I am not getting a twain message. I am watching my programs load and they only stop when the program comes to doing anything with twain, such as when I open Adobe Photoshop CS2 it will start reading, scanning, etc. until it gets to "Building Twain Menu Items..." Then the choose profile box pops up. Atleast in pscs2 it gets past it. In Express Digital it starts to load and same thing when it gets to "Intializing Twain Manager" it just stops and I get that pop up box. 

I did try that approach with converting to the working color space and still got that pop up!!

I think that something has moved my twain around and placed this choose profile in it's place. Ofcoarse that is an off the wall thought!! But remember I had spyware! What about my directories? Or something like that? I just bought something I proably shouldn't have the uniblue Registry Booster and System Tweaker. I thought they would help, NO they don't! I am going to see if I can get my money back. 
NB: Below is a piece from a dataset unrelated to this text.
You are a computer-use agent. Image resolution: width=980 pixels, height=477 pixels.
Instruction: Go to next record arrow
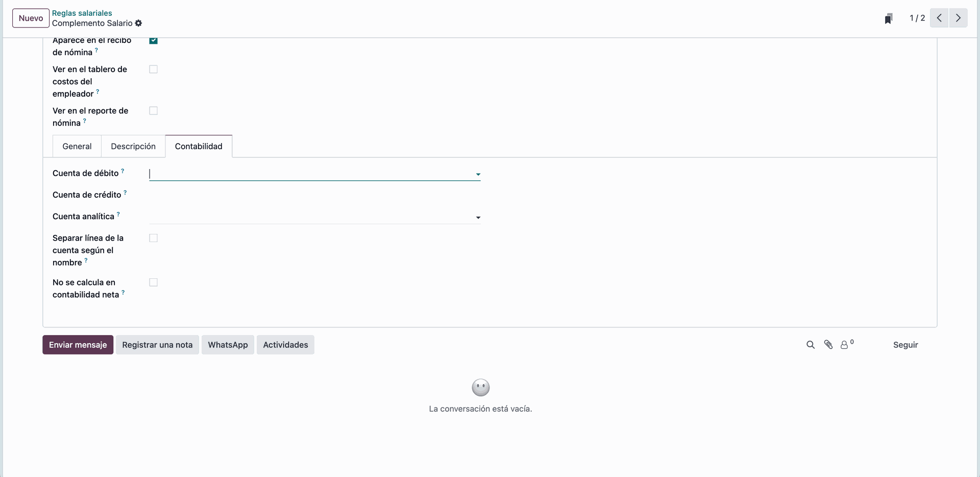(958, 18)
Let me know what you thinlk. Any help is good help!


----------



## slipe (Jun 27, 2000)

Some scanners and some older digital cameras load twain files to work. If you have a scanner open the advanced interface and check the color space listed in the preferences. Mine doesn&#8217;t have Outlook as a choice. It does have the ability to put your own profile in, and maybe somehow the Outlook profile could have gotten loaded. Set it for sRGB or Adobe RGB.

Your best choice is probably to go File > Import in Photoshop and see what is listed. You can ignore anything with WIA. If it lists a scanner as the only actual device I would go there first. If you have a &#8220;Select TWAIN source&#8221; click on it to see what Photoshop is finding.


----------



## kiraoden (Feb 13, 2007)

Ok so I have a dell all in one printer (photo 944) that does have a scanner. I could not find how to acess the advanced interface to check the color space listed in preferences. I did scan something the day of or the day before the problem occured. I do not use it often as a scanner but have before.

In my PS file > Import there is just a WIA thing there.

Anything come to mind?


----------



## slipe (Jun 27, 2000)

Sorry my responses are so slow but I&#8217;m doing some emergency computer recovery. #1 granddaughter put something on my computer that attacked Norton AV and I&#8217;ve had to reinstall the security suite. Norton doesn&#8217;t make that easy.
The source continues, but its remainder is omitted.